▸ STATED PROBLEM
Lay out the records from the line containing "The height and width of the screenshot is (720, 1280)." through the line containing "Open the persp1", both included, as a Markdown table with the columns No. and Text. Give each nonblank line its own row, numbered in order, and skip blank lines.

Start of ENTRIES SHOWN

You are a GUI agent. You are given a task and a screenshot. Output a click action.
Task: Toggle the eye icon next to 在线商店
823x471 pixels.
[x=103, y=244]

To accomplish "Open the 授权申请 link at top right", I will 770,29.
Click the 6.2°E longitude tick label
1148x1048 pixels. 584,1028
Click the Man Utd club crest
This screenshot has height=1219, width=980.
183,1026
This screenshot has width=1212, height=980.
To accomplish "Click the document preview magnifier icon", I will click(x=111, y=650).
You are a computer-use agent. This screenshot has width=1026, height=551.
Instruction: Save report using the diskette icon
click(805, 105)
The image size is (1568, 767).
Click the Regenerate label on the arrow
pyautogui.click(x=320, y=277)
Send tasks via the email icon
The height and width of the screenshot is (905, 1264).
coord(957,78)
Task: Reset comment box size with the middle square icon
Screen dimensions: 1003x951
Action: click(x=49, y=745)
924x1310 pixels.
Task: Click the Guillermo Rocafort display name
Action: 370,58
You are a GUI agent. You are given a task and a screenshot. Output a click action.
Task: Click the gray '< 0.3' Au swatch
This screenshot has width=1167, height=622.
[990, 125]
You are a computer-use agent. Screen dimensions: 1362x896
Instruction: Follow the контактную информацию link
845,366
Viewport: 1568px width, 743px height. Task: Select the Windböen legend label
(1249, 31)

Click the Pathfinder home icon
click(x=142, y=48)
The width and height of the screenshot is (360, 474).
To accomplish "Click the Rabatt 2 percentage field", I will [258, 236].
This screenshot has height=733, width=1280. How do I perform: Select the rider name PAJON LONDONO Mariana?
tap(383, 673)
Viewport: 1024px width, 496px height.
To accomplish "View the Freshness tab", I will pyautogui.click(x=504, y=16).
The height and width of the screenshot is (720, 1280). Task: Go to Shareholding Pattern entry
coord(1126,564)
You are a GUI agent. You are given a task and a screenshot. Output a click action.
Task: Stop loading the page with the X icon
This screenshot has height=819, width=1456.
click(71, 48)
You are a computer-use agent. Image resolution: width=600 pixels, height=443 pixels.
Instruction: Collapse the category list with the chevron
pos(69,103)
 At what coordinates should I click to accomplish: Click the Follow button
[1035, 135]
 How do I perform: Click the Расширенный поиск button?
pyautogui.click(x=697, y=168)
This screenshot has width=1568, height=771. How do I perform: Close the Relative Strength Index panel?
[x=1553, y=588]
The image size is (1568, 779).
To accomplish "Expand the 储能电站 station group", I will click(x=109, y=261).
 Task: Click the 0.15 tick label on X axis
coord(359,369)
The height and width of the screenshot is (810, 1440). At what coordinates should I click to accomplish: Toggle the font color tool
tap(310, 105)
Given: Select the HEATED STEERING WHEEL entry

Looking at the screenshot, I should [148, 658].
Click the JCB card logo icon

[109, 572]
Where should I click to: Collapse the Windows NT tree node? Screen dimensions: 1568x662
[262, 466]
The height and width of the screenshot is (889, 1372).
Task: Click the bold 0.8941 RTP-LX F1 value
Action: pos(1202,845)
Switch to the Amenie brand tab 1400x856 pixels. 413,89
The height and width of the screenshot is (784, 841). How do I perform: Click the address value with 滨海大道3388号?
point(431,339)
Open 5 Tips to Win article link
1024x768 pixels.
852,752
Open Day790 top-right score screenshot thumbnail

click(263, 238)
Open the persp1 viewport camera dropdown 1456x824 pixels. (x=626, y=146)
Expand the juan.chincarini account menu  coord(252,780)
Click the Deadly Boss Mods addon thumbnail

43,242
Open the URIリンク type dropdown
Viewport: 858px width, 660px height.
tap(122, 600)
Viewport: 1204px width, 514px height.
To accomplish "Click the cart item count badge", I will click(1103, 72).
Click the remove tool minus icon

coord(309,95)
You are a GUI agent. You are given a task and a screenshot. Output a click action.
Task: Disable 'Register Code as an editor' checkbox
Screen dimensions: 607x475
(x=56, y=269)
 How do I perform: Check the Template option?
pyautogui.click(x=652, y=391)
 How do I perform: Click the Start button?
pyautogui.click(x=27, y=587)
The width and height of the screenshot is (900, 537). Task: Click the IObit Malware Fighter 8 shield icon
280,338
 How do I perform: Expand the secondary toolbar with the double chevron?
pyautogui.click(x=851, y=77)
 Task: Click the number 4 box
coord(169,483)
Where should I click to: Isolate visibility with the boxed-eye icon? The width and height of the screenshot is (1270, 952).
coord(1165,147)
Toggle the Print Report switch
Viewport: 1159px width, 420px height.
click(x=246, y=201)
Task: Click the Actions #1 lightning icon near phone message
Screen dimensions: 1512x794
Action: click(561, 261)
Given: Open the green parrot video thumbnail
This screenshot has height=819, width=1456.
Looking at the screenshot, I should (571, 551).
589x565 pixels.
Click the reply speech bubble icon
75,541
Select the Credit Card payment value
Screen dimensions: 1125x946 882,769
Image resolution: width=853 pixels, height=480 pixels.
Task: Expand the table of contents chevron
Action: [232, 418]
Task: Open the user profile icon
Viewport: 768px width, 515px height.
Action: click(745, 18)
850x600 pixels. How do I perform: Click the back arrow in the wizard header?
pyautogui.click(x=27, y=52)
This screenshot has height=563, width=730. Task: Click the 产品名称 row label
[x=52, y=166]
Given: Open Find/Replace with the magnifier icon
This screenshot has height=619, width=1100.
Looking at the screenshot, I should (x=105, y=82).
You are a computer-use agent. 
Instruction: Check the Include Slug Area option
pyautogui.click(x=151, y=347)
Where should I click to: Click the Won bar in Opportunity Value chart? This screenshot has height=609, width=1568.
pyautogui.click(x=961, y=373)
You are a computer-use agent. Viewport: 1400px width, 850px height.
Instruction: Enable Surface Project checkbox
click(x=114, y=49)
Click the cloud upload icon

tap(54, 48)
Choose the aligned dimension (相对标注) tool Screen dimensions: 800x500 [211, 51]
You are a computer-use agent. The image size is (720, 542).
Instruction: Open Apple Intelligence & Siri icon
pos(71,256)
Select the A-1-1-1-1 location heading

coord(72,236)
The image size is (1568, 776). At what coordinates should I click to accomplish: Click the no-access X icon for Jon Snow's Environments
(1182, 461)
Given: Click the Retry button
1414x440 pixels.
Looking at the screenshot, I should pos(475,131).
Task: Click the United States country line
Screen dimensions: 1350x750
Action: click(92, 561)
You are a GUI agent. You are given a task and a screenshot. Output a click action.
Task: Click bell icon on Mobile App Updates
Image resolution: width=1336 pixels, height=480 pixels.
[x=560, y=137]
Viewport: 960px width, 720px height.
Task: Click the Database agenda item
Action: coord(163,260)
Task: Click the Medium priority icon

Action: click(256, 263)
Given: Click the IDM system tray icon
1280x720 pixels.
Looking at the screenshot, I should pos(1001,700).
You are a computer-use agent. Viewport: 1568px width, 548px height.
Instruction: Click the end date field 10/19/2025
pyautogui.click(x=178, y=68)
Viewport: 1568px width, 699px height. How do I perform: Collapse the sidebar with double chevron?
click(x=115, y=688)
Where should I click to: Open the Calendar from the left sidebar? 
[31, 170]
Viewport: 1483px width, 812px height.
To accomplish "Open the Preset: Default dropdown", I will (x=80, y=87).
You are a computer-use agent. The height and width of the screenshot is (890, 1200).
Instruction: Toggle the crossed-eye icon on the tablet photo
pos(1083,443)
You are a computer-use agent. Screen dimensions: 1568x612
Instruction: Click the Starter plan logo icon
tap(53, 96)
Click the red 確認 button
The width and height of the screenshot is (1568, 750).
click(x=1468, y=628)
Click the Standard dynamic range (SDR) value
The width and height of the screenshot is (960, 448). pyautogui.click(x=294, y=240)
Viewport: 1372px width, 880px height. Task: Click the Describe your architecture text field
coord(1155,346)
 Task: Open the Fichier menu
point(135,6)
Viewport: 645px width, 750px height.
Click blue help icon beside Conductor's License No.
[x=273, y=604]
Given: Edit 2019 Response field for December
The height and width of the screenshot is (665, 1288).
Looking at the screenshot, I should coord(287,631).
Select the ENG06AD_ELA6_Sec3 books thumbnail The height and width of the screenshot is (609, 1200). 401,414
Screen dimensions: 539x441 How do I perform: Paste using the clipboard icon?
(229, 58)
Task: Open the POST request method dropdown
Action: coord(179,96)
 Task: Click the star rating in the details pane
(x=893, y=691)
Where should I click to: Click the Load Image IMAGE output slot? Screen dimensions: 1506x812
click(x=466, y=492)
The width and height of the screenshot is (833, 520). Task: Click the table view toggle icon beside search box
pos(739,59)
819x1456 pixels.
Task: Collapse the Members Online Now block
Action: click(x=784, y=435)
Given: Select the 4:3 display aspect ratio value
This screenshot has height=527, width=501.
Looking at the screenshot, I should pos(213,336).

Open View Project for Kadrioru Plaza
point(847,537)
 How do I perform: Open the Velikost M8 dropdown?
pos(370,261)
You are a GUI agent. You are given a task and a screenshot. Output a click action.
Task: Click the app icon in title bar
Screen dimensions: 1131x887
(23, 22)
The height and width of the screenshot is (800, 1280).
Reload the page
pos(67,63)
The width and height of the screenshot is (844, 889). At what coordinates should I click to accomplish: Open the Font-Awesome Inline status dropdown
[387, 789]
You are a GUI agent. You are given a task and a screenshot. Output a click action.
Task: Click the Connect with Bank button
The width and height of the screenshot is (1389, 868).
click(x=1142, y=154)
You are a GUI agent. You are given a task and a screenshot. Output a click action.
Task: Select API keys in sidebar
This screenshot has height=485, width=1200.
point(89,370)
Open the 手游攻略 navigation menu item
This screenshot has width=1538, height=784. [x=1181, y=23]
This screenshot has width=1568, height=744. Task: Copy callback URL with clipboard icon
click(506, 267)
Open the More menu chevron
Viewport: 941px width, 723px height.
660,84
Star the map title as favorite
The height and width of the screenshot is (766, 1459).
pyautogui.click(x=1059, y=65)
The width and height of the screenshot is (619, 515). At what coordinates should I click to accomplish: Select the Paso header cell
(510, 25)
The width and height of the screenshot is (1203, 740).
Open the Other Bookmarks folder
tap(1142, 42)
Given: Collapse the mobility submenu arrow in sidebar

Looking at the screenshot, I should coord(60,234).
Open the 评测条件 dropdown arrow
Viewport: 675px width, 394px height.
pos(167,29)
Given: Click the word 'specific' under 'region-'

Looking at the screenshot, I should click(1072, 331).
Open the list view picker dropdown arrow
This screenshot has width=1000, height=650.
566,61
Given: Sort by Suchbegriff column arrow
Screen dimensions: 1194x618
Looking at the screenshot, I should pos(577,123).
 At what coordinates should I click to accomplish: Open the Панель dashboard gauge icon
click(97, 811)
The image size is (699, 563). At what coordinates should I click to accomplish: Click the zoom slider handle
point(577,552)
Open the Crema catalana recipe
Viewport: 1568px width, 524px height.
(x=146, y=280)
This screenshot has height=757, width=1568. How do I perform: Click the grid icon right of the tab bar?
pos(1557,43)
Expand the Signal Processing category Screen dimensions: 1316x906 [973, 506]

End of ENTRIES SHOWN

▸ OUTPUT
| No. | Text |
|---|---|
| 1 | The height and width of the screenshot is (720, 1280). Task: Go to Shareholding Pattern entry |
| 2 | coord(1126,564) |
| 3 | You are a GUI agent. You are given a task and a screenshot. Output a click action. |
| 4 | Task: Stop loading the page with the X icon |
| 5 | This screenshot has height=819, width=1456. |
| 6 | click(71, 48) |
| 7 | You are a computer-use agent. Image resolution: width=600 pixels, height=443 pixels. |
| 8 | Instruction: Collapse the category list with the chevron |
| 9 | pos(69,103) |
| 10 |  At what coordinates should I click to accomplish: Click the Follow button |
| 11 | [1035, 135] |
| 12 |  How do I perform: Click the Расширенный поиск button? |
| 13 | pyautogui.click(x=697, y=168) |
| 14 | This screenshot has width=1568, height=771. How do I perform: Close the Relative Strength Index panel? |
| 15 | [x=1553, y=588] |
| 16 | The image size is (1568, 779). |
| 17 | To accomplish "Expand the 储能电站 station group", I will click(x=109, y=261). |
| 18 |  Task: Click the 0.15 tick label on X axis |
| 19 | coord(359,369) |
| 20 | The height and width of the screenshot is (810, 1440). At what coordinates should I click to accomplish: Toggle the font color tool |
| 21 | tap(310, 105) |
| 22 | Given: Select the HEATED STEERING WHEEL entry |
| 23 | Looking at the screenshot, I should [148, 658]. |
| 24 | Click the JCB card logo icon |
| 25 | [109, 572] |
| 26 | Where should I click to: Collapse the Windows NT tree node? Screen dimensions: 1568x662 |
| 27 | [262, 466] |
| 28 | The height and width of the screenshot is (889, 1372). |
| 29 | Task: Click the bold 0.8941 RTP-LX F1 value |
| 30 | Action: pos(1202,845) |
| 31 | Switch to the Amenie brand tab 1400x856 pixels. 413,89 |
| 32 | The height and width of the screenshot is (784, 841). How do I perform: Click the address value with 滨海大道3388号? |
| 33 | point(431,339) |
| 34 | Open 5 Tips to Win article link |
| 35 | 1024x768 pixels. |
| 36 | 852,752 |
| 37 | Open Day790 top-right score screenshot thumbnail |
| 38 | click(263, 238) |
| 39 | Open the persp1 viewport camera dropdown 1456x824 pixels. (x=626, y=146) |